January 27, 2012, 12:13 PM
“Regardless of what lies behind our instincts for art, those instincts bestow it with a transcendence of time, place, and culture. Hume noted that 'the general principles of taste are uniform in human nature… the same Homer who pleased at Athens and Rome two thousand years ago, is still admired at Paris and London.' Though people can argue about whether the glass is half full or half empty, a universal human aesthetic can be discerned beneath the variation across cultures.” - Steven Pinker
"We have differences but we're not made different. If you don't agree with me, you're wrong." - Clement Greenberg
5.
January 27, 2012, 3:51 PM
This guy is making a kind of marginal utility argument, which has replaced the labor theory of value (a theory held to be true by none other than Adam Smith) in intellectual circles that are desperate to justify trade as being, in his words, "win-win." Plus, Dr. Pirie reveals his basic ignorance in the first few seconds. Unless you and I and the rest of the living creatures on earth can live on imaginary food, water, and air, natural resources have intrinsic value. That's why even non-human species compete for access to them.
Chris is right, Marx's penetration into the natural laws of capitalism are profound and very subtle. They are also simplified, maligned, and misrepresented on a regular basis by those who stand to befit from current economic conditions, like the guy in the video. Marx recognizes value as being a social relationship, not an objective quality inherent in objects conferred by concrete labor. But you would have to get past the first three chapters of Capital to make that discovery, which most neoliberal economists are incapable of doing.
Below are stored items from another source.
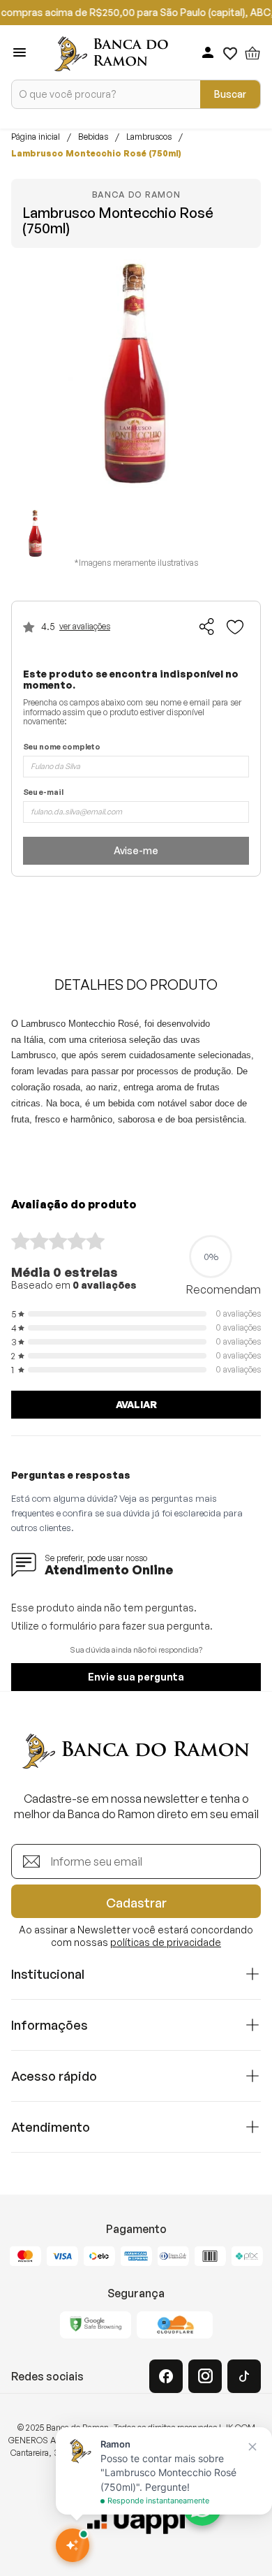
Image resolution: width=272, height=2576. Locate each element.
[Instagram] (205, 2376)
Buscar (230, 94)
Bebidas (93, 137)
Simplifying economics is a bit like simplifying Shakespeare, but with dire consequences.
6.
January 27, 2012, 6:17 PM
Alan, you're contradicting yourself, or Marx is contradicting you, when you say at first that natural resources have intrinsic value, and then that value is a social relationship. I don't know if Dr. Pirie would agree with me, but I think that when it comes to natural resources, the body is not separate from the mind. Lack of water in the body manifests as the experience of thirst, which alerts the mind to obtain water. If I understand rightly, Smith's conception of the labor theory of value doesn't contradict neoliberal value theory. Marx's does.
I'm a neoliberal myself, by way of deontological (though not opposed to consequentialist) libertarianism. The subtlety of Marx's thinking is irrelevant if it's wrong, and this is what I keep seeing borne out as I look at how Marxism has been applied. Marxist aesthetics are a disaster on all counts, which I regard as a bad sign (and one that I hold against Ayn Rand as well). If there's an argument in Capital that contradicts what Pirie is saying in the context of voluntary exchanges, I'm interested in hearing it—I have a lot of reading about free-market economics to catch up on before I get around to Capital.
7.
January 27, 2012, 9:16 PM
Value is not an inherent property. It is a judgment we make about a thing according to how its properties accommodate a particular use.
8.
January 27, 2012, 10:39 PM
That's fine until we consider something that we value but have no use for, such as art, arguably, or a sunset.
1.
Chris Rywalt
January 27, 2012, 10:51 AM
I've never read Karl Marx myself, so I can't say for sure what he said or didn't say about anything. But I know that Marx was a very smart guy, and Adam Smith had written what he'd written quite a bit before Marx was working, so I can't believe that Marx made such a basic error. I'm going to therefore conclude—tentatively—that Dr. Pirie—and you, Franklin, and potentially other people as well—have misread Marx.
Off to do some reading of my own on the subject.